Nothing
##' Tests whether the conditional distribution of Y given X^S is
##' invariant across time, by allowing for arbitrary non-linear
##' additive dependence models.
##'
##' The function can be applied to models of the form\cr Y_i =
##' f(X_i^S) + N_i\cr with iid noise N_i and f is from a specific
##' function class, which the regression procedure given by the
##' parameter \code{regression.fun} should be able to approximate.\cr
##'
##' For both models the hypothesis test specified by the \code{test}
##' parameter specifies the hypothesis test used to test whether the
##' set S leads to an invariant model. For futher details see the
##' references.
##' @title Non-linear Invariant Causal Prediction for an individual
##' set S
##' @param X matrix of predictor variables. Each column corresponds to
##' one predictor variable.
##' @param Y vector of target variable, with length(Y)=nrow(X).
##' @param S vector containing the indicies of predictors to be tested
##' @param test string specifying the hypothesis test used to test for
##' invariance of a parent set S (i.e. the null hypothesis
##' H0_S). The following tests are available: "block.mean",
##' "block.variance", "block.decoupled", "smooth.mean",
##' "smooth.variance", "smooth.decoupled" and "hsic".
##' @param par.test parameters specifying hypothesis test. The
##' following parameters are available: \code{grid},
##' \code{complements}, \code{link}, \code{alpha} and \code{B}. The
##' parameter \code{grid} is an increasing vector of gridpoints used
##' to construct enviornments for change point based tests. If the
##' parameter \code{complements} is 'TRUE' each environment is
##' compared against its complement if it is 'FALSE' all
##' environments are compared pairwise. The parameter \code{link}
##' specifies how to compare the pairwise test statistics, generally
##' this is either max or sum. The parameter \code{alpha} is a
##' numeric value in (0,1) indicting the significance level of the
##' hypothesis test. The parameter \code{B} is an integer and
##' specifies the number of Monte-Carlo samples used in the
##' approximation of the null distribution.

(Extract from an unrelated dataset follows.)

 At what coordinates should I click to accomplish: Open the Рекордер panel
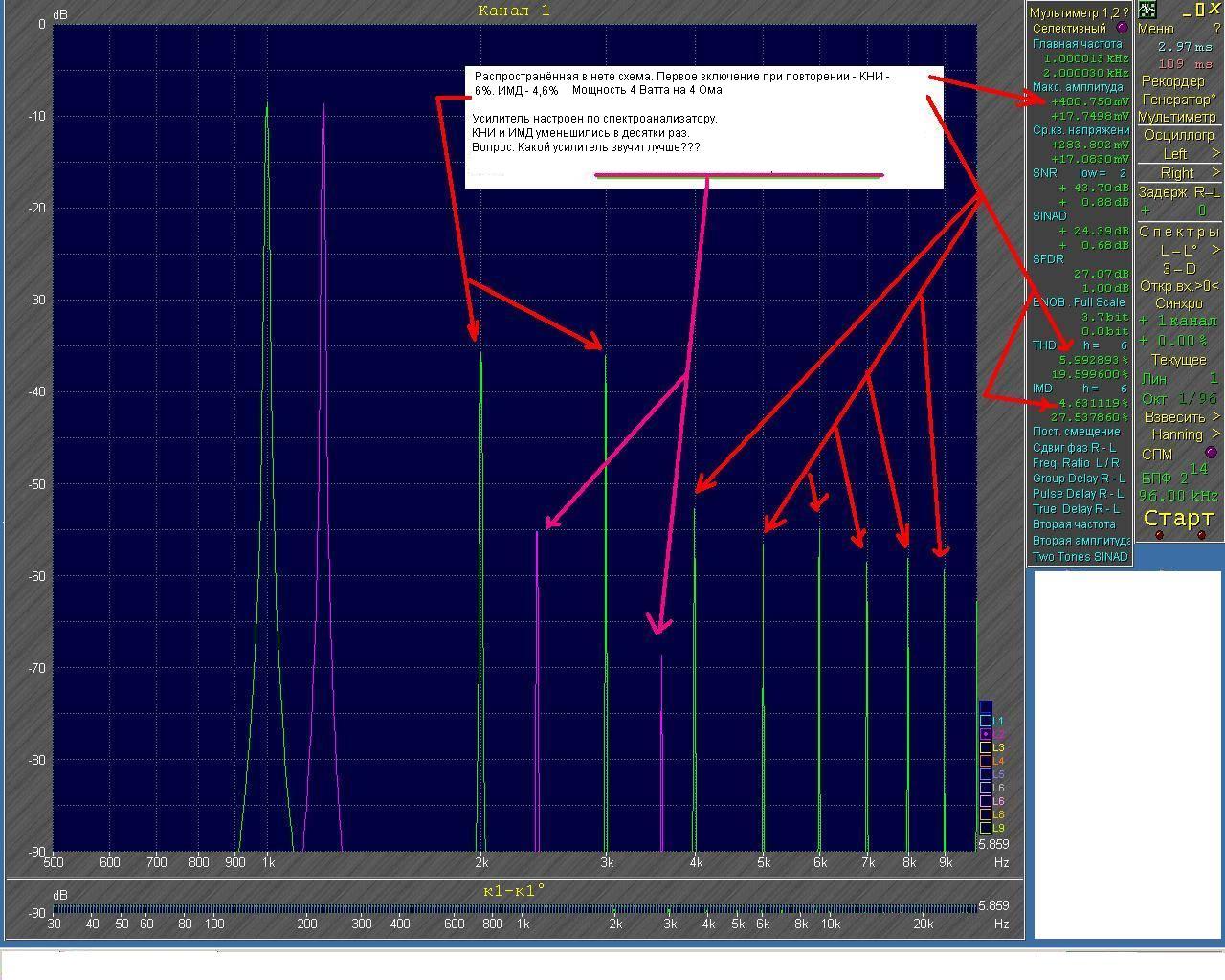[x=1173, y=81]
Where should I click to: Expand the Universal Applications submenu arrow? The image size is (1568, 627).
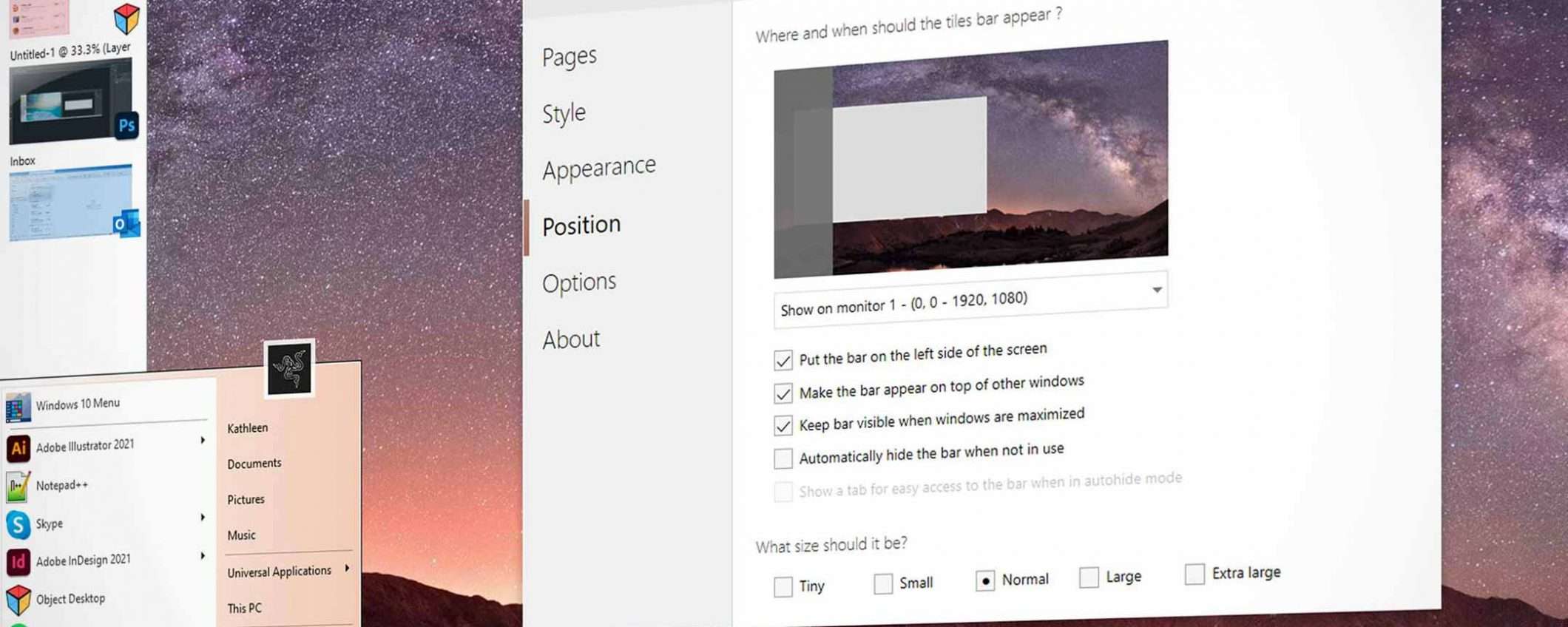click(347, 568)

##' @param regression.fun regression function used to fit the function
##' f. This should be a function which takes the argument (X,Y) and
##' outputs the predicted values f(Y).
##'
##' @return list containing the following elements
##'
##' \item{test.stat}{value of the test statistic.}
##'
##' \item{crit.value}{critical value computed using a Monte-Carlo
##' simulation of the null distribution.}
##'
##' \item{p.value}{p-value.}
##'
##' @export
##'
##' @import stats utils
##'
##' @author Niklas Pfister and Jonas Peters
##'
##' @references
##' Pfister, N., P. Bühlmann and J. Peters (2017).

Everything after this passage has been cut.